→ Aim of the task
Every line from the first record below down to the line that includes "You are a computer-use agent." must be reproduced exactly; the pictures are not.

···

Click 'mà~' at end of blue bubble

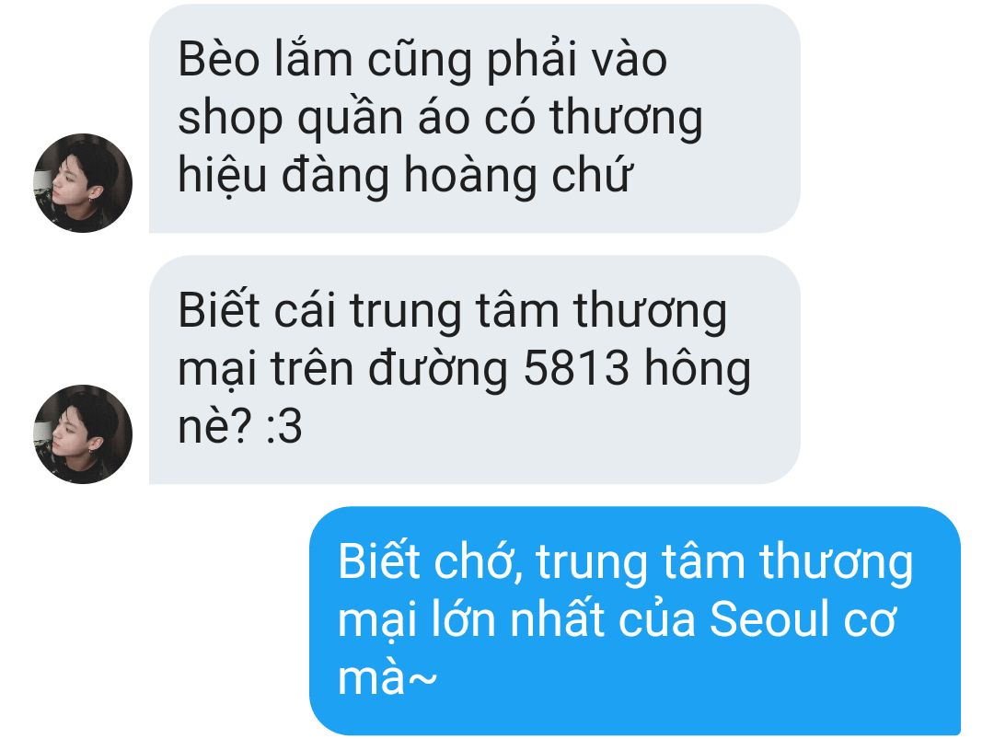387,676
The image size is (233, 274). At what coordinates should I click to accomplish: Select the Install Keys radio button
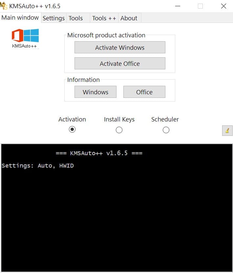[119, 130]
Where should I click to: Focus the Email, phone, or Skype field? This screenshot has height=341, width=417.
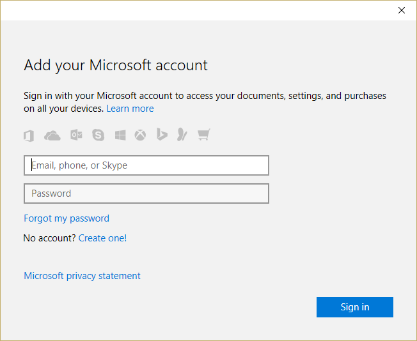(146, 165)
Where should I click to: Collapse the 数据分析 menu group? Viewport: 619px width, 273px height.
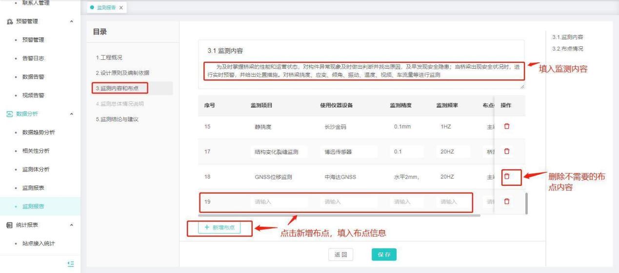[72, 114]
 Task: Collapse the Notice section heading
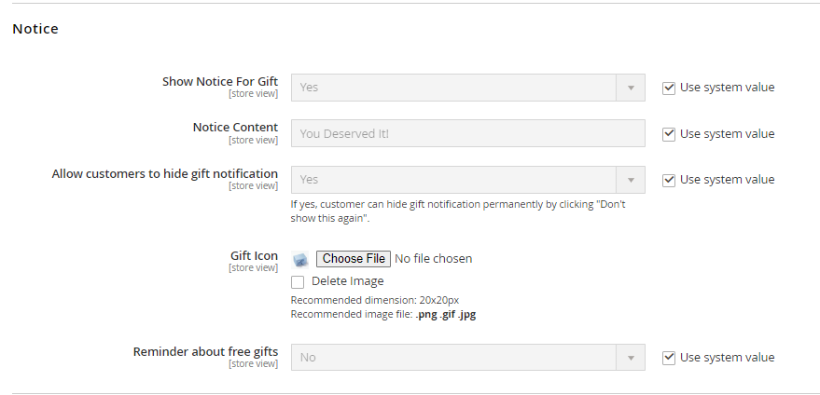point(35,29)
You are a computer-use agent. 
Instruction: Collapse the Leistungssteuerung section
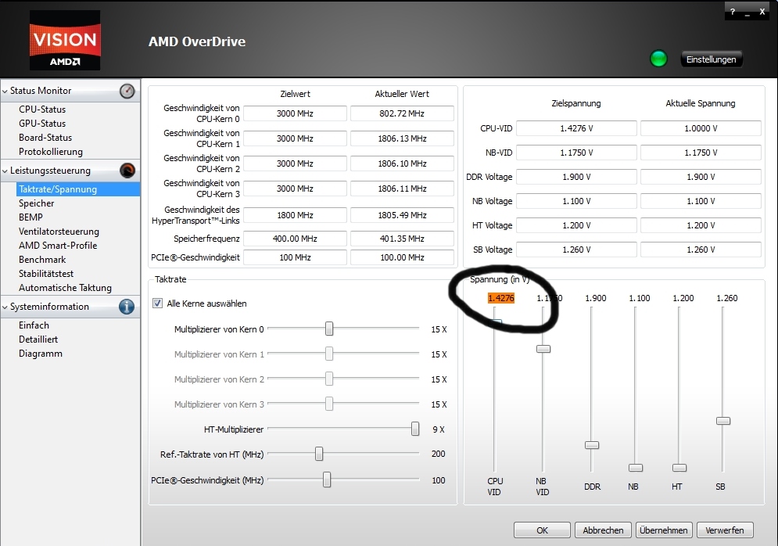pyautogui.click(x=5, y=171)
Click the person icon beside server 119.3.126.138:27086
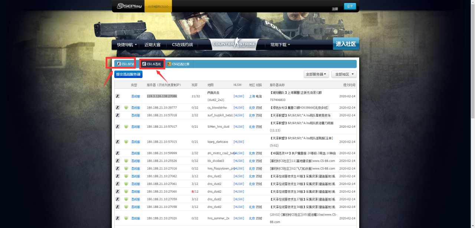 [x=118, y=96]
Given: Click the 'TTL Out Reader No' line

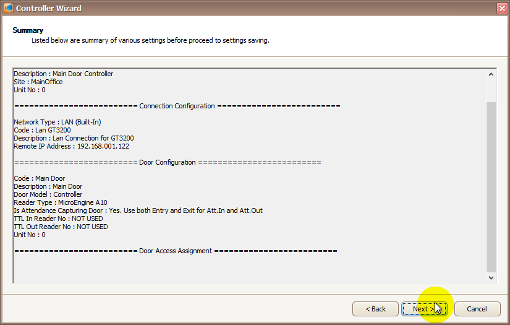Looking at the screenshot, I should [x=61, y=227].
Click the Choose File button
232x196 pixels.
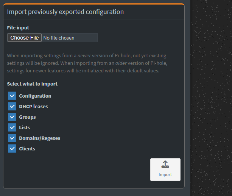[x=25, y=38]
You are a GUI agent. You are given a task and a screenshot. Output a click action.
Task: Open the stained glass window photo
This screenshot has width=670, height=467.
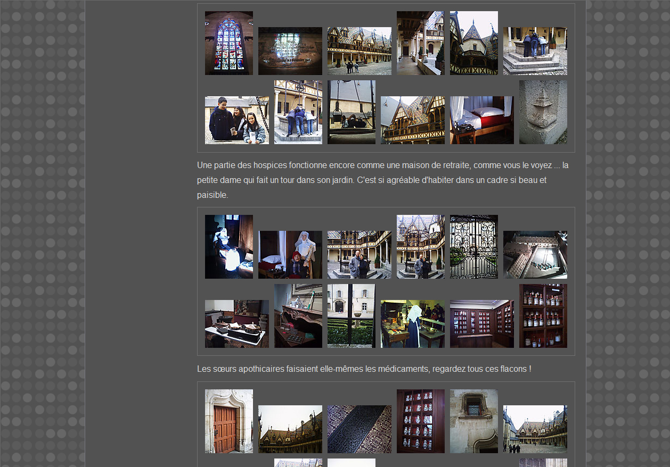(228, 43)
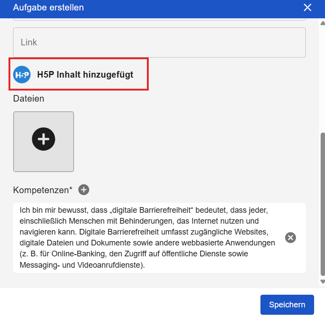The height and width of the screenshot is (320, 325).
Task: Click the scrollbar down arrow
Action: coord(322,282)
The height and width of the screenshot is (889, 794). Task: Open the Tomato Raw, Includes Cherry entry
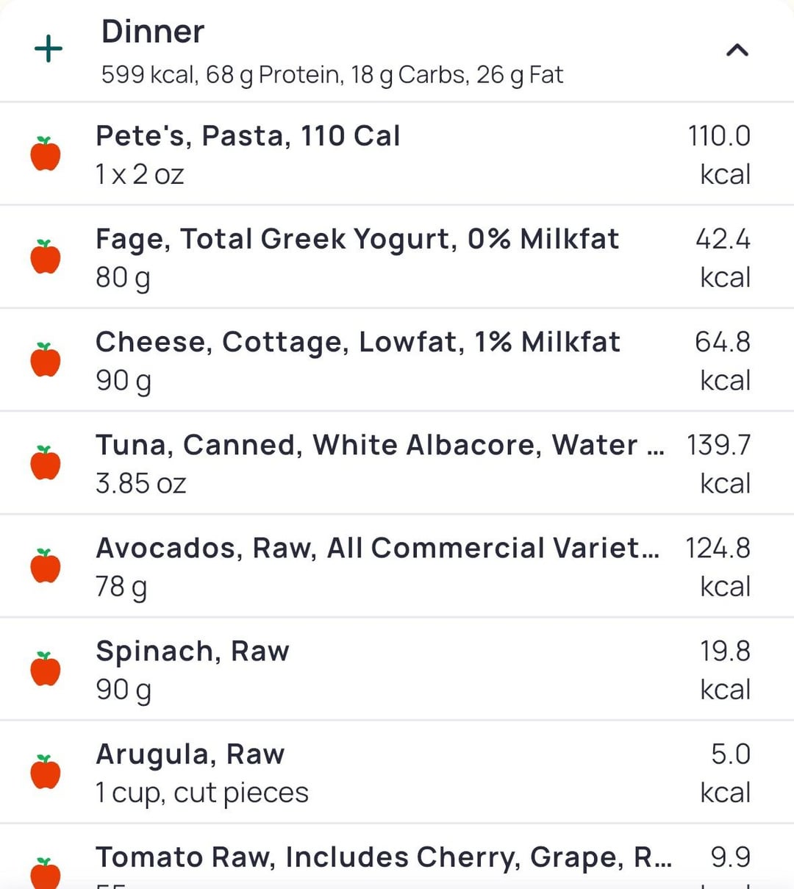point(397,857)
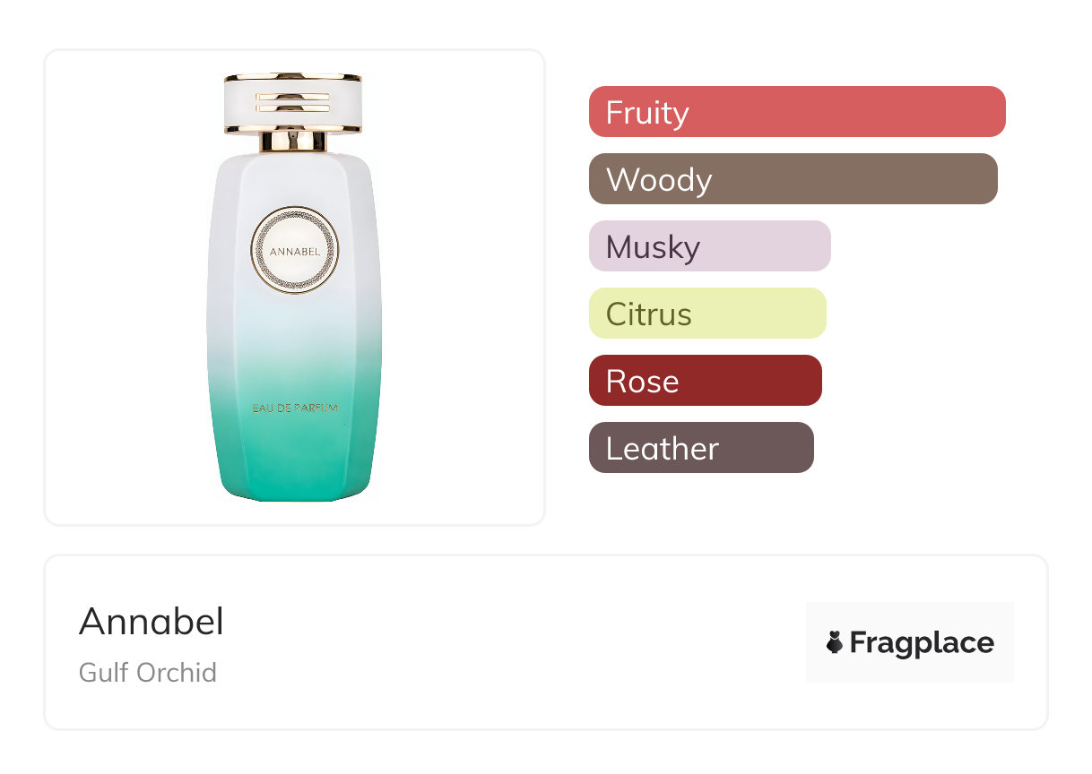Click the Leather accord bar
Screen dimensions: 1092x774
pos(700,448)
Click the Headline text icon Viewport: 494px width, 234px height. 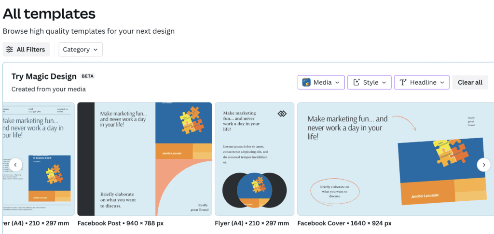tap(403, 82)
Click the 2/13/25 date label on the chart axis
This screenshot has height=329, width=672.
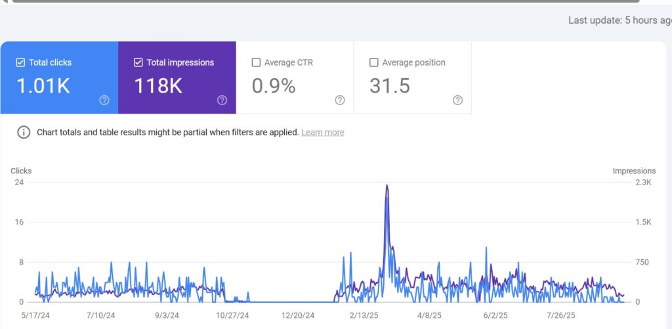click(x=364, y=316)

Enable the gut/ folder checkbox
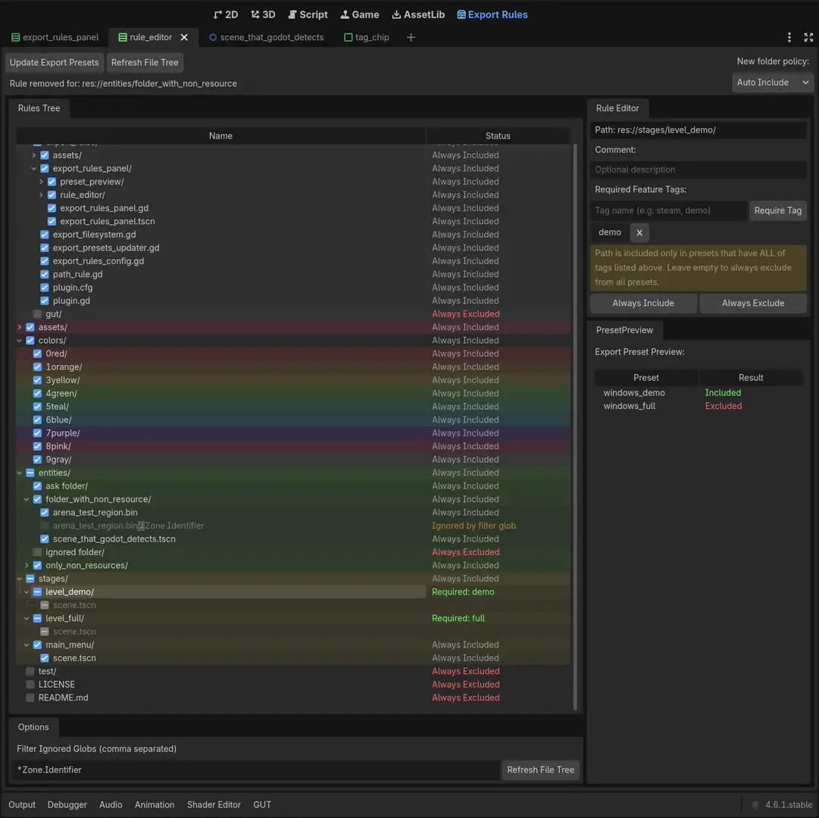[x=36, y=314]
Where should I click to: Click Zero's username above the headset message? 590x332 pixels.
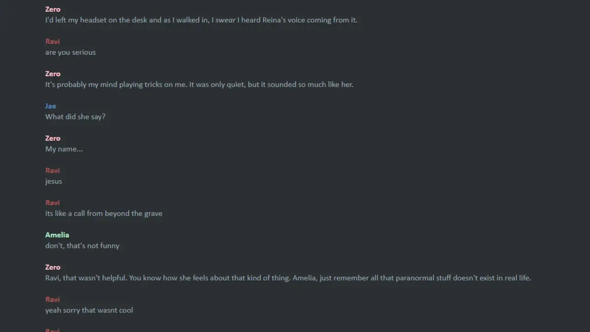click(x=53, y=9)
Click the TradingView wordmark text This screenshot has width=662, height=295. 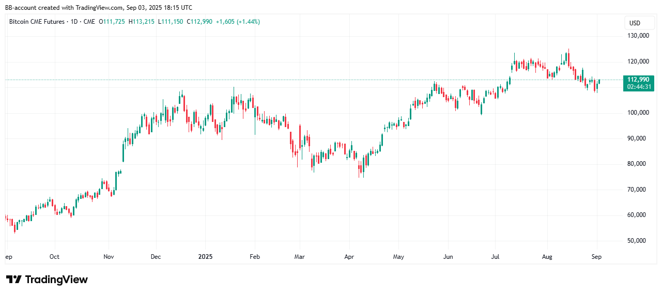(56, 280)
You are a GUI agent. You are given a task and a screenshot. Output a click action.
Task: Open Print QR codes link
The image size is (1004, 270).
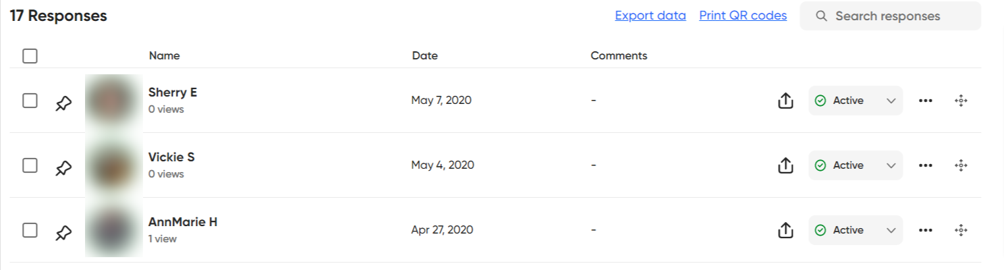point(743,16)
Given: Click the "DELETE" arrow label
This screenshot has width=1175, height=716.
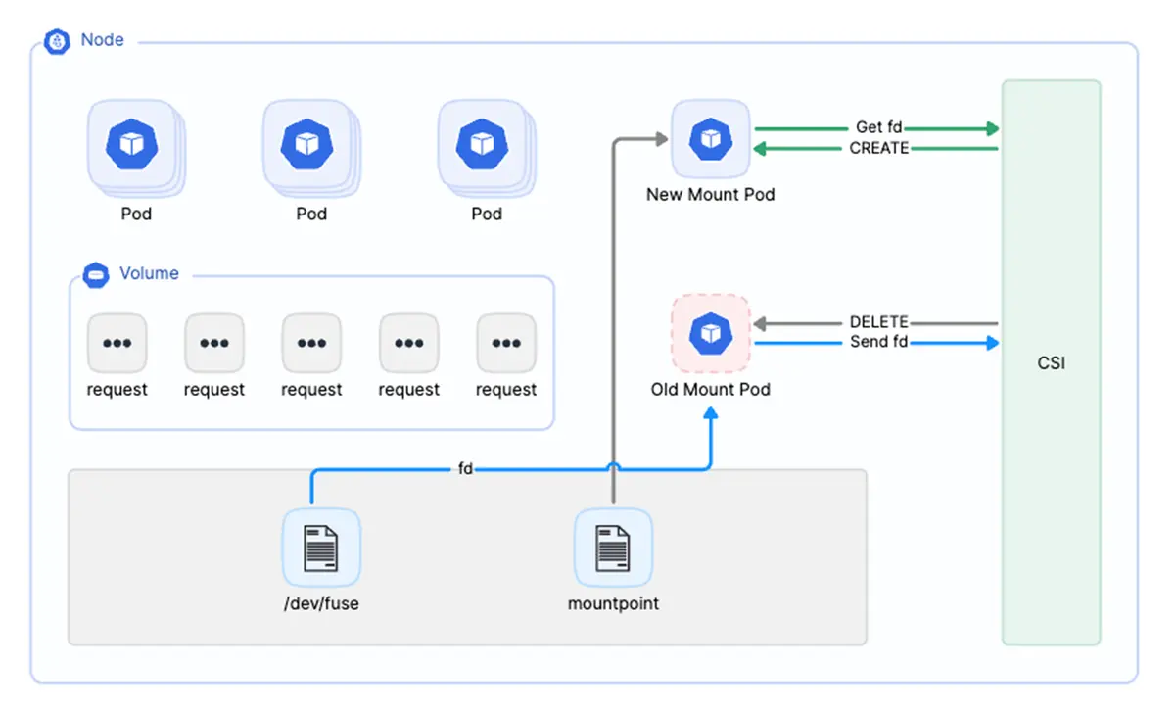Looking at the screenshot, I should [x=878, y=322].
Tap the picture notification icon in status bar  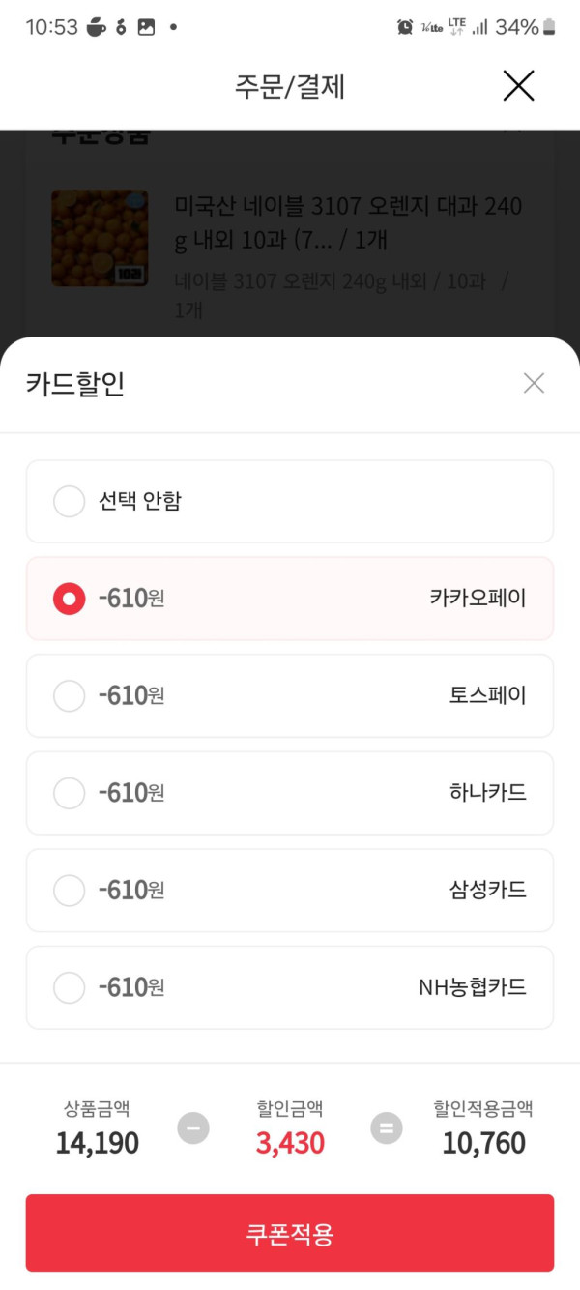(x=146, y=27)
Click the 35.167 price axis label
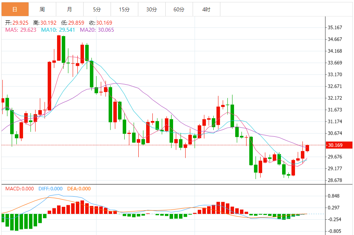This screenshot has height=235, width=354. click(335, 28)
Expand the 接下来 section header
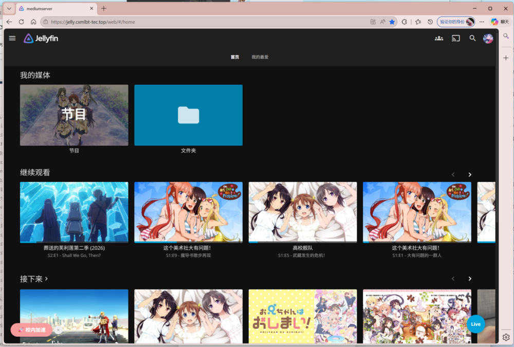514x347 pixels. (x=34, y=279)
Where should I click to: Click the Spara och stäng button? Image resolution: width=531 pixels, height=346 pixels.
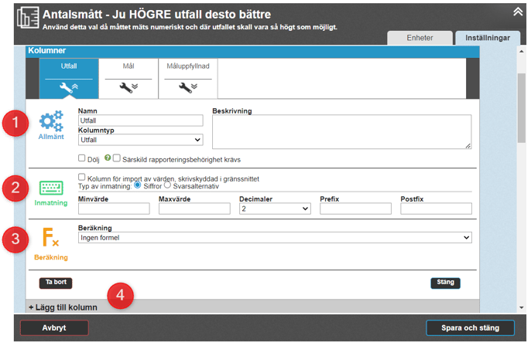(x=470, y=327)
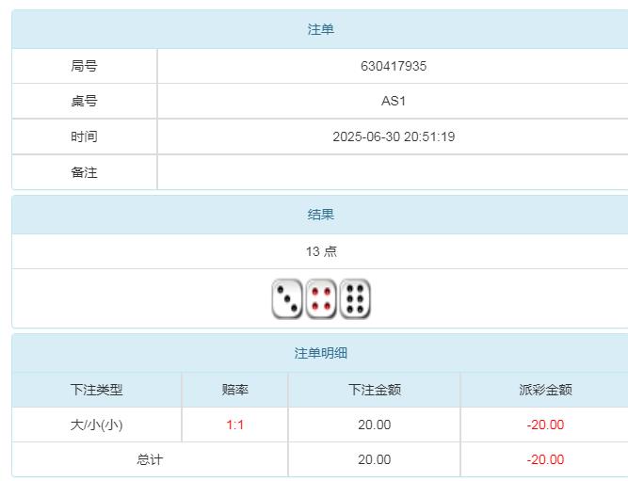Image resolution: width=628 pixels, height=481 pixels.
Task: Click the dice showing three dots
Action: coord(287,298)

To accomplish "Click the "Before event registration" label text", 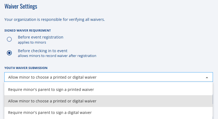I will tap(41, 37).
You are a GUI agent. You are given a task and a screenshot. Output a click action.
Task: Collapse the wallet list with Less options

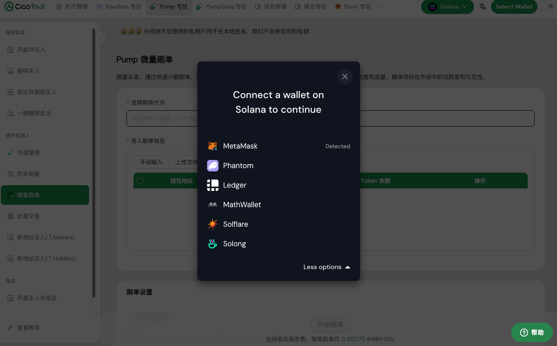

···

→ Your solution
Click 'mà~' at end of blue bubble

387,676
The image size is (233, 274). At what coordinates should I click to accomplish: Select the Install Keys radio button
[119, 130]
Where should I click to: Focus the Email, phone, or Skype field? This screenshot has height=341, width=417.
(146, 165)
Where should I click to: Collapse the 数据分析 menu group? Viewport: 619px width, 273px height.
[72, 114]
 Task: Collapse the Notice section heading
point(35,29)
You are a computer-use agent. 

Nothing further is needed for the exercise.